EXERCISE OBJECTIVE: Output the whole listing with nothing altered.

*** Block opens ***

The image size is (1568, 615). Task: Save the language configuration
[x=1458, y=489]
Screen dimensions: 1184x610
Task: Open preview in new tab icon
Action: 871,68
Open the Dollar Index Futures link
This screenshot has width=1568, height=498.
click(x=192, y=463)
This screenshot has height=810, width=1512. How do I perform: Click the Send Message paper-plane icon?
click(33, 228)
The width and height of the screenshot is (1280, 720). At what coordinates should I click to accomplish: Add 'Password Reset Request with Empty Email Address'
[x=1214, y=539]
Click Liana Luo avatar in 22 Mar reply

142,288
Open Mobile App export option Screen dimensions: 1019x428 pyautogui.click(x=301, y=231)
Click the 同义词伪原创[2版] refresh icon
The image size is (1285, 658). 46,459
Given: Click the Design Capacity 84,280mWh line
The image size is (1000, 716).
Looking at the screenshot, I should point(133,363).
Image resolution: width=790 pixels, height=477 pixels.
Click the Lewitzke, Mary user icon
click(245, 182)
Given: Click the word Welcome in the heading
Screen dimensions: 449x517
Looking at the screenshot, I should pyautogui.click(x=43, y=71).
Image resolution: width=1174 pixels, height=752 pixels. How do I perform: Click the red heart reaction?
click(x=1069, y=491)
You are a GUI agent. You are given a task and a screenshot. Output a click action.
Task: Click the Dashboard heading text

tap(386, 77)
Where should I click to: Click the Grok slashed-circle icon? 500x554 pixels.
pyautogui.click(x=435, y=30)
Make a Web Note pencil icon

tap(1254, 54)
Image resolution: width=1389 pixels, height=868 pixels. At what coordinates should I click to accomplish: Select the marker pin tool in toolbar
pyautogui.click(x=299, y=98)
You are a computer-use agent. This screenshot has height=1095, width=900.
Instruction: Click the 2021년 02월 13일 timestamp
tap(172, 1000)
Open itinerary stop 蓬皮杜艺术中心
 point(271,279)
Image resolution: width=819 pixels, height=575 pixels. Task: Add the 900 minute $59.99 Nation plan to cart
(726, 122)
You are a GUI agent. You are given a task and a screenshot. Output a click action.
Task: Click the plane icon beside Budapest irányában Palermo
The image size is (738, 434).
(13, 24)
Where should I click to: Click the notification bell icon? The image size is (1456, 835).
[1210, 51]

*** Block closes ***

ANSWER TO THIS PROBLEM:
The image size is (1568, 615). Task: Save the language configuration
[x=1458, y=489]
Screen dimensions: 1184x610
Task: Open preview in new tab icon
Action: 871,68
Open the Dollar Index Futures link
This screenshot has width=1568, height=498.
click(x=192, y=463)
This screenshot has height=810, width=1512. How do I perform: Click the Send Message paper-plane icon?
click(33, 228)
The width and height of the screenshot is (1280, 720). At what coordinates should I click to accomplish: Add 'Password Reset Request with Empty Email Address'
[x=1214, y=539]
Click Liana Luo avatar in 22 Mar reply

142,288
Open Mobile App export option Screen dimensions: 1019x428 pyautogui.click(x=301, y=231)
Click the 同义词伪原创[2版] refresh icon
The image size is (1285, 658). 46,459
Given: Click the Design Capacity 84,280mWh line
The image size is (1000, 716).
Looking at the screenshot, I should point(133,363).
Image resolution: width=790 pixels, height=477 pixels.
Click the Lewitzke, Mary user icon
click(245, 182)
Given: Click the word Welcome in the heading
Screen dimensions: 449x517
Looking at the screenshot, I should pyautogui.click(x=43, y=71).
Image resolution: width=1174 pixels, height=752 pixels. How do I perform: Click the red heart reaction?
click(x=1069, y=491)
You are a GUI agent. You are given a task and a screenshot. Output a click action.
Task: Click the Dashboard heading text

tap(386, 77)
Where should I click to: Click the Grok slashed-circle icon? 500x554 pixels.
pyautogui.click(x=435, y=30)
Make a Web Note pencil icon

tap(1254, 54)
Image resolution: width=1389 pixels, height=868 pixels. At what coordinates should I click to accomplish: Select the marker pin tool in toolbar
pyautogui.click(x=299, y=98)
You are a computer-use agent. This screenshot has height=1095, width=900.
Instruction: Click the 2021년 02월 13일 timestamp
tap(172, 1000)
Open itinerary stop 蓬皮杜艺术中心
 point(271,279)
Image resolution: width=819 pixels, height=575 pixels. Task: Add the 900 minute $59.99 Nation plan to cart
(726, 122)
You are a GUI agent. You are given a task and a screenshot. Output a click action.
Task: Click the plane icon beside Budapest irányában Palermo
The image size is (738, 434).
(13, 24)
Where should I click to: Click the notification bell icon? The image size is (1456, 835).
[1210, 51]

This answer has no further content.